“Nós somos os sortudos”

A refugiada etíope Mihret se escondeu no mato por dias sem comida ou água para escapar do conflito de Tigré Agora segura no Sudão, ela está usando suas habilidades de engenharia para ajudar sua comunidade

Mihret, 25, refugiada etíope e engenheira posa em cima de um tanque de água na base do escritório móvel no assentamento Tunaydbah, Sudão © ACNUR / Ahmed Kwarte

Mihret, 25, nunca vai esquecer aquele dia em novembro de 2020 quando seu mundo inteiro foi destruído depois que a violência irrompeu em sua cidade natal em Tigré.


“Foi como assistir a um documentário na televisão, exceto que aconteceu na vida real”, diz.

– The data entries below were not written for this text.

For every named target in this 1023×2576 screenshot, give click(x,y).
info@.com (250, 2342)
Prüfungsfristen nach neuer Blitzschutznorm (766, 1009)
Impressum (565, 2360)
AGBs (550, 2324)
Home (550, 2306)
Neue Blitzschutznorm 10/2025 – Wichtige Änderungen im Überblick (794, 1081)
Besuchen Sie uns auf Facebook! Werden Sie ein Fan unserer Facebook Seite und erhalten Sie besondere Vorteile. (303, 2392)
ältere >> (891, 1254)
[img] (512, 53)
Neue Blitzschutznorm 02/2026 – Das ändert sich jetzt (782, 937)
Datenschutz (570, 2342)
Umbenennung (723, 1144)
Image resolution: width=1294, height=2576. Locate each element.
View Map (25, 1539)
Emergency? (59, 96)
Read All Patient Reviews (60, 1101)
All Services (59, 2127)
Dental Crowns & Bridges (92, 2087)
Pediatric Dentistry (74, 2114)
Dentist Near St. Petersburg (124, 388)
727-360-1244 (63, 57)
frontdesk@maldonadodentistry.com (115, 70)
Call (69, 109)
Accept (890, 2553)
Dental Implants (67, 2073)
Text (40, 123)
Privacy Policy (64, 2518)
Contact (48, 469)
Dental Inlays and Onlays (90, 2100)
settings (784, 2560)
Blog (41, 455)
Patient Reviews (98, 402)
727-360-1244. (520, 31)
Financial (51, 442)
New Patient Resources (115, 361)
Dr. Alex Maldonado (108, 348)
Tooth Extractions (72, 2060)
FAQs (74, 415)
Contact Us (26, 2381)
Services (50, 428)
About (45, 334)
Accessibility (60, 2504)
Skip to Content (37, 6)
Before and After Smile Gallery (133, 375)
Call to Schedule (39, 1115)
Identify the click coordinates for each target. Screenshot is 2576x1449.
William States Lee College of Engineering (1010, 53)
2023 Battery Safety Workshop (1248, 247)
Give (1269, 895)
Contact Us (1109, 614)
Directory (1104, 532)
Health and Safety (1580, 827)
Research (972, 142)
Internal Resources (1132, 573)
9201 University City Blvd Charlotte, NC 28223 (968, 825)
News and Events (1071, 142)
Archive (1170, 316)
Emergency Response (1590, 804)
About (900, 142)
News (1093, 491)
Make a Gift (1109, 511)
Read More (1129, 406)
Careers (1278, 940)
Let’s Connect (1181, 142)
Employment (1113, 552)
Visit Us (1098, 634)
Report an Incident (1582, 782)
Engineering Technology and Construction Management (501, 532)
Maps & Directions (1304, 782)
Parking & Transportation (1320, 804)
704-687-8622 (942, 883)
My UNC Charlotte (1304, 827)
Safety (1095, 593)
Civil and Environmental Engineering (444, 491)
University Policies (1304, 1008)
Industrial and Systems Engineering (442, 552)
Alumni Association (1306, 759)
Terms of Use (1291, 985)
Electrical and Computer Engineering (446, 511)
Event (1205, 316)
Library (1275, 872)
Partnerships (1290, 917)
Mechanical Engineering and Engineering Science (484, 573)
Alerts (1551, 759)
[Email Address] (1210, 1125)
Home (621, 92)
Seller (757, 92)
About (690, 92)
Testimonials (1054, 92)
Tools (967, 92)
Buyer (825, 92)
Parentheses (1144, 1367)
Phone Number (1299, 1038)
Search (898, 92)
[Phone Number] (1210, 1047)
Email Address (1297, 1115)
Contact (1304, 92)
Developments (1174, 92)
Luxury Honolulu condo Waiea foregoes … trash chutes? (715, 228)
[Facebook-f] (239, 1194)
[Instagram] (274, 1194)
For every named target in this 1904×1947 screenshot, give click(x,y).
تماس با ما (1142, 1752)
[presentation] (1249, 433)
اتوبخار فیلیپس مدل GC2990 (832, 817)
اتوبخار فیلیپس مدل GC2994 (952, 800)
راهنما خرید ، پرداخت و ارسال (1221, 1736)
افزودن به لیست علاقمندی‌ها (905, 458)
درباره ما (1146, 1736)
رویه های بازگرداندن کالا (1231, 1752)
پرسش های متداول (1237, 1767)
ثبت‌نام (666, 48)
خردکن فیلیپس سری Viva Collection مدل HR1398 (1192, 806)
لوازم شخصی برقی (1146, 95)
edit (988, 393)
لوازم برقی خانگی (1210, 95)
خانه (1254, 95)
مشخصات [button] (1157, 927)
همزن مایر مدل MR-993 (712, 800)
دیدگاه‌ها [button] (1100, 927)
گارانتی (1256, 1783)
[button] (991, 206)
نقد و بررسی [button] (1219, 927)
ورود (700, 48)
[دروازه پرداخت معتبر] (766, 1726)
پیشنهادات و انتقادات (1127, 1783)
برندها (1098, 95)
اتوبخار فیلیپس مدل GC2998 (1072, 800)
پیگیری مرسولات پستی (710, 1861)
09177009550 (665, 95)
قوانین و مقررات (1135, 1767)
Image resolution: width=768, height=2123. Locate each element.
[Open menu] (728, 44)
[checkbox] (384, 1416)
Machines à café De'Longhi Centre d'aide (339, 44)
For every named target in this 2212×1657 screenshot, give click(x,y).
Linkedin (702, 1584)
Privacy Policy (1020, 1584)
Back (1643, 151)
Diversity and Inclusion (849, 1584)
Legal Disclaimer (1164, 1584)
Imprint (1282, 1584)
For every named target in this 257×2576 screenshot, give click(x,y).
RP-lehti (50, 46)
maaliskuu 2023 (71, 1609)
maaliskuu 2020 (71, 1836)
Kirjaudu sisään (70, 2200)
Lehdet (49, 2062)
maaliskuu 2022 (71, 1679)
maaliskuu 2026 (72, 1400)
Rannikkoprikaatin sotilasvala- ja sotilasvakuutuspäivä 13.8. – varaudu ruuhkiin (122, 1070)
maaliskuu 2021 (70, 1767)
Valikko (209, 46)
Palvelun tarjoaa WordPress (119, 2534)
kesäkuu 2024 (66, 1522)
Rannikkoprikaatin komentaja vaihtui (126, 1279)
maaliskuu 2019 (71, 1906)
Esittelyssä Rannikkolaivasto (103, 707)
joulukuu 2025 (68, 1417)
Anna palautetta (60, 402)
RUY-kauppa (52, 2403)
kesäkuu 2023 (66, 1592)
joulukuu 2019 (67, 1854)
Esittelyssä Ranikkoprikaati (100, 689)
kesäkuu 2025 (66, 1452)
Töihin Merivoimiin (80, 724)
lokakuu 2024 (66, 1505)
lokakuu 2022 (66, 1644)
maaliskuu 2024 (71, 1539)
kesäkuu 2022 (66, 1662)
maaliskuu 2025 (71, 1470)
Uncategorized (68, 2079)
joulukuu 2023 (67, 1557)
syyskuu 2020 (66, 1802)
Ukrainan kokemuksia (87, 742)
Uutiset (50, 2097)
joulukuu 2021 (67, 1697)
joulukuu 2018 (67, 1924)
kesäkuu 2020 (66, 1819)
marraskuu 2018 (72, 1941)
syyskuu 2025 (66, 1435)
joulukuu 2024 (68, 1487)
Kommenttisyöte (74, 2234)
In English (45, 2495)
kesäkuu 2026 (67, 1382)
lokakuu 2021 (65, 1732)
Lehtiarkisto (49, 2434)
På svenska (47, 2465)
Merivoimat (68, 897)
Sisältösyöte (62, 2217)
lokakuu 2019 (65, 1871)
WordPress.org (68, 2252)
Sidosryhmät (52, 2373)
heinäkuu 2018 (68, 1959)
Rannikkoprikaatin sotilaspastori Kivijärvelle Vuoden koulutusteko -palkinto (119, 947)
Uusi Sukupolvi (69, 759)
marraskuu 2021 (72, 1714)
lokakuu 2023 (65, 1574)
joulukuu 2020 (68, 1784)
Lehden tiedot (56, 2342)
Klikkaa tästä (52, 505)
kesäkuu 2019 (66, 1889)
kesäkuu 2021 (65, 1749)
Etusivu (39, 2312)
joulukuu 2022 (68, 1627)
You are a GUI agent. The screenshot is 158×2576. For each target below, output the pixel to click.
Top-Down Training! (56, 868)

Seu corpo frágil desmente sua personalidade confiante e determinação de aço para sobreviver no ambiente hostil que agora ela chama de lar – o assentamento de refugiados de Tunaydbah, no leste do Sudão.

“Achei que não sairia viva. Fiquei muito assustada”, disse a ex-professora e engenheira civil que estava no campus quando a comoção e a confusão seguiram após os sons de tiros e bombas rasgarem o ar.

“Quando saí do escritório, vi multidões por toda parte. Todos estavam correndo para salvar a si próprios e a seus filhos. As estradas estavam cheias de pessoas se empurrando”, acrescenta.

“Achei que não sairia viva. Fiquei muito assustada”

Ela correu para a casa de sua tia e esperou o anoitecer antes de escapar. Junto com sua tia e primos, se esconderam no mato por dias sem comida ou água, pois era muito perigoso estar na estrada aberta. Eles finalmente conseguiram cruzar a fronteira com o Sudão depois de caminhar longas distâncias no terreno acidentado.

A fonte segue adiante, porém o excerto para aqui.